> About this task
Copy out all the lines of the data that hold the word "will".

BEGIN Data records

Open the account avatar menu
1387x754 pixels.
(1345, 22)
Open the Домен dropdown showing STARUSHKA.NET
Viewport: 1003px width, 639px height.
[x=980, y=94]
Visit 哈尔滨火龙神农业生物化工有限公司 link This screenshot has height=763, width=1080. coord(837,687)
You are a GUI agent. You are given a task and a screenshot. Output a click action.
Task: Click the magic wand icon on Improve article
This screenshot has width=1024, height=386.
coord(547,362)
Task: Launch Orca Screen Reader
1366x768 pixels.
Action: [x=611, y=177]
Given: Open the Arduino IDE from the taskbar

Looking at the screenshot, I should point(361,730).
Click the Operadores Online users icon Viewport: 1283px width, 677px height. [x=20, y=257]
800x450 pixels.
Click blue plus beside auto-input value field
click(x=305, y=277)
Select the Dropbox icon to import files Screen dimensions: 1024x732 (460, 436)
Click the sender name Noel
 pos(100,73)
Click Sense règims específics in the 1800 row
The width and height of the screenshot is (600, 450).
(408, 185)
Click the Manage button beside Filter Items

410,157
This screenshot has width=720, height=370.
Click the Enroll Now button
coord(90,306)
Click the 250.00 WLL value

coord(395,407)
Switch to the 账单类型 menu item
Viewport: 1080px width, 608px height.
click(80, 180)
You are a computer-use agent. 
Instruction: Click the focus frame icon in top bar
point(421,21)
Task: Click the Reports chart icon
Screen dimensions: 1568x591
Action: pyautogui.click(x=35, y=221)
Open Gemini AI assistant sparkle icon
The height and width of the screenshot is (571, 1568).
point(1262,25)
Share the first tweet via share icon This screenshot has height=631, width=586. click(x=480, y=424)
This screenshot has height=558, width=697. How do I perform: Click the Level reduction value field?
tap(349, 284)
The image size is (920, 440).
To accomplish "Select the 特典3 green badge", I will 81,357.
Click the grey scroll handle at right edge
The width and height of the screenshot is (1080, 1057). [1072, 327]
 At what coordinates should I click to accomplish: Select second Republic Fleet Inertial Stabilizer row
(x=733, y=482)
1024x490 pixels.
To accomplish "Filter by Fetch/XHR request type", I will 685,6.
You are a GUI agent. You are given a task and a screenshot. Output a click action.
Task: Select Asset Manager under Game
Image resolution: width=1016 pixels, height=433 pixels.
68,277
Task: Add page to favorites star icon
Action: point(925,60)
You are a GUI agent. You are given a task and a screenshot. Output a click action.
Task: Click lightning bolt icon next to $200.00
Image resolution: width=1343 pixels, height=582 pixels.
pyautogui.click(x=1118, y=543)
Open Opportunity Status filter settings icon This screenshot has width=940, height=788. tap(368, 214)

END Data records

> Solution for this problem
To accomplish "Select the 特典3 green badge", I will 81,357.
To accomplish "Filter by Fetch/XHR request type", I will 685,6.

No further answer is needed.